* **WORK TO COMPLETE**
Output exactly the lines from the one containing "You are a computer-use" through the final line of the entries below, both included, and skip the pictures.

++++++++++

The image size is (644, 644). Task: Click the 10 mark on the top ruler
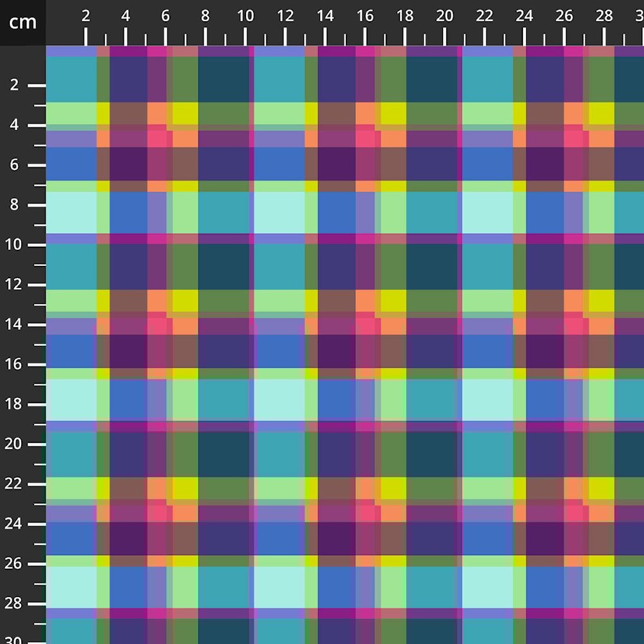click(x=245, y=17)
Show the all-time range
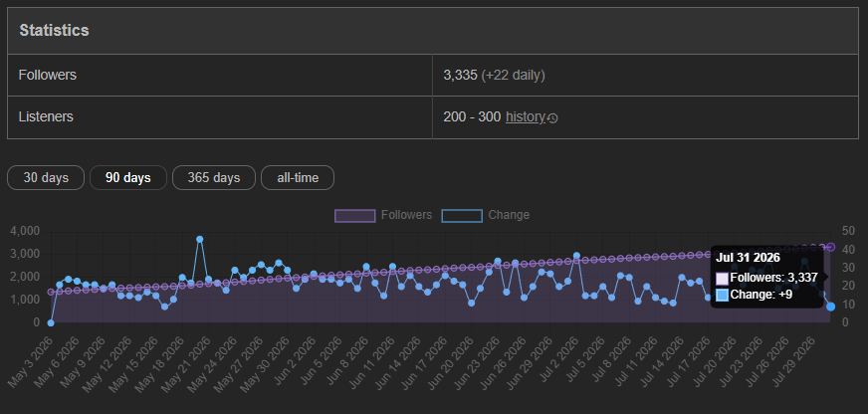 298,178
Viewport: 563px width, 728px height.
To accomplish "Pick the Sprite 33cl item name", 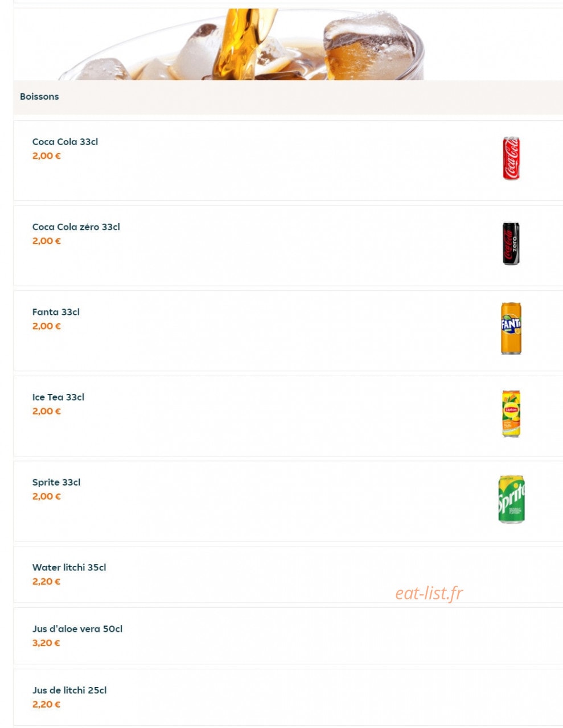I will (x=56, y=482).
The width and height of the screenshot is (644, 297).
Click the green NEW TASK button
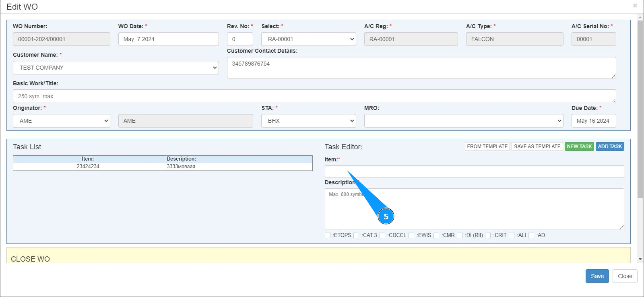579,146
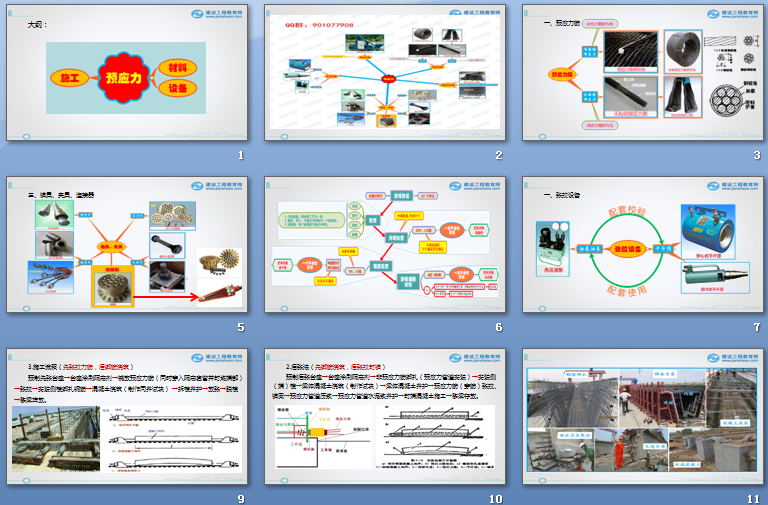Viewport: 768px width, 505px height.
Task: Click the slide number 11 label
Action: [x=754, y=498]
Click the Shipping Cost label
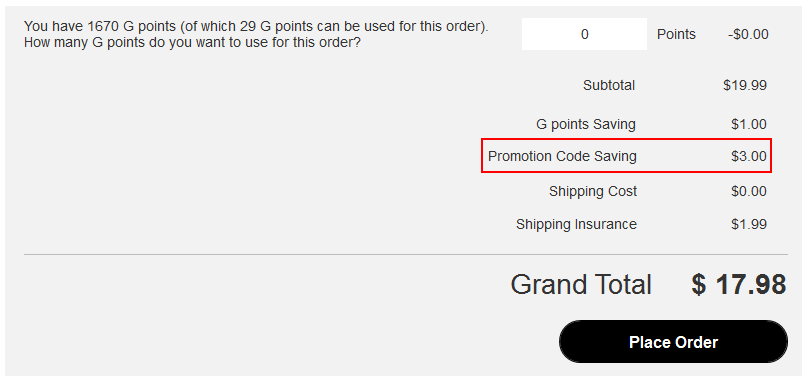This screenshot has width=806, height=380. click(593, 192)
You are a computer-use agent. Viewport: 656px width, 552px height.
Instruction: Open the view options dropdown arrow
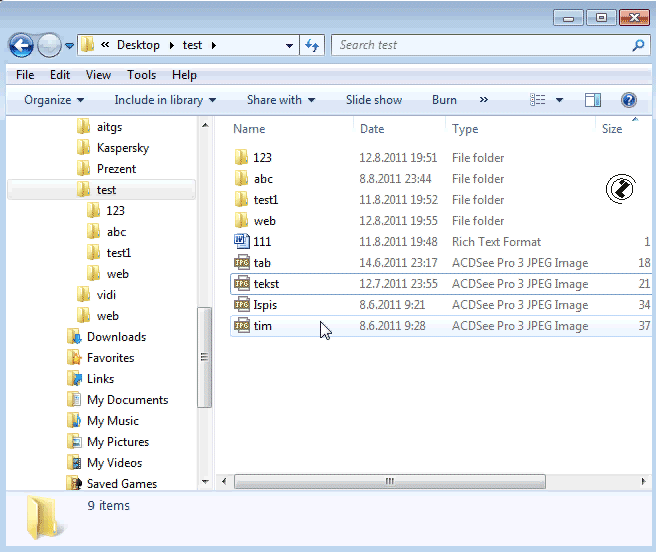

++++++++++

* **ANSWER SECTION**
You are a computer-use agent. Viewport: 656px width, 552px height.
Instruction: Open the view options dropdown arrow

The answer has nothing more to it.